While many were closing their doors in fear, the library stayed open. When local teachers sought a place to tutor students while the public schools were closed, the library opened the “School for Peace.” They provided space, resources, and even meals for students. Library Director Scott Bonner would say later the subsequent media deluge that descended on them came from being able to provide a much needed “good story” amid a seemingly never-ending storm of bad news.
The good story became a viral sensation, and donations and financial support for the struggling library soon followed, resulting in a whopping $450,000 total over the last two years. In an e-mail sent late last month to those who were so generous with their support of the library, Bonner provided an update on what Ferguson has been able to accomplish and where he and his staff hope to take the library in the days to come.
His e-mail—which began with the simple and heartfelt, “You are amazing!”—highlighted improvements they have made to the building, including replacing their bathrooms, making the library more accessible to handicapped patrons and allowing for the purchase of an interactive whiteboard and new computers that have greatly improved their programming capabilities. Bonner went on to say that the library’s response to the events following Brown’s death helped them find out “what kind of library we wanted to be.” They are determined to become as community-focused as possible. They have increased their programming budget “tenfold” and hired a children’s services and programming librarian. They’ve worked with StoryCorps to give their community a chance to tell their own stories beyond what has been highlighted by the media and are increasing their efforts “in any way we can think of” to improve the lives of every member of the community. Bonner even provided a video with a virtual tour of what Ferguson Library looks like today.
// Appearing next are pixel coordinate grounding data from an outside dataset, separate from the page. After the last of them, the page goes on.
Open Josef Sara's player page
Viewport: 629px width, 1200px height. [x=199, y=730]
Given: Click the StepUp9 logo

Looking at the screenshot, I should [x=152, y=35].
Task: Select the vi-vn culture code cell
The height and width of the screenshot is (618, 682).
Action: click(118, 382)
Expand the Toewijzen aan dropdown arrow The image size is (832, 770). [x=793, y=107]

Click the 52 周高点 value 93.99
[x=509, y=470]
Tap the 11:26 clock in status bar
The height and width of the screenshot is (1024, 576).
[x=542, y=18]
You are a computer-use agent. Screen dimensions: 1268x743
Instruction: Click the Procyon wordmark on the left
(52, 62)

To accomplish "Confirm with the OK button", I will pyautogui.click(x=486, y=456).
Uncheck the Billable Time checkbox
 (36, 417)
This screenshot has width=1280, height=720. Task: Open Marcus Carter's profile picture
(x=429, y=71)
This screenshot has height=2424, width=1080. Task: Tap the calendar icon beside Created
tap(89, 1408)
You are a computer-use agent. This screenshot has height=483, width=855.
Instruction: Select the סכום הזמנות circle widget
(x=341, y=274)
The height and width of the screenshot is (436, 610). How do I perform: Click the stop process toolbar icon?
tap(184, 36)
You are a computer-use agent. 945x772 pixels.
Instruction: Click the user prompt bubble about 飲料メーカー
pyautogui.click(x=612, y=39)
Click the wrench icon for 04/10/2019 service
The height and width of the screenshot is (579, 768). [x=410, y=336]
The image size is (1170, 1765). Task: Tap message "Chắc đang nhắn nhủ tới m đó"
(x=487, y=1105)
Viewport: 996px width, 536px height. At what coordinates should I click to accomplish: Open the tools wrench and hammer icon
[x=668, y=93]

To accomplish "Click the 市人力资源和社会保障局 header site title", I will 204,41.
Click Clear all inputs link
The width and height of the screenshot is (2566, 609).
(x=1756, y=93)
The Ferguson Library is independent and not part of the city government and thus relies heavily on donations to keep telling their good story. They currently have a PayPal donation page through which you can offer your support.
We’re living through a time when good stories can seem few and far between, when opportunities to offer our assistance are often overshadowed by fears that we’ll be taken advantage of. Ferguson’s incredible work in the face of fear and adversity and their very real need is a cause all of us in the public library world can get behind. Let’s keep telling the good story.
 John N. Berry III, “2015 Gale/LJ Library of the Year: Ferguson Municipal Public Library, MO, Courage in Crisis,” Library Journal, June 8, 2015.
 Scott Bonner in “A Message from Ferguson Public Library by Scott Bonner” by Adam Robinson, Real Pants, December 2, 2016.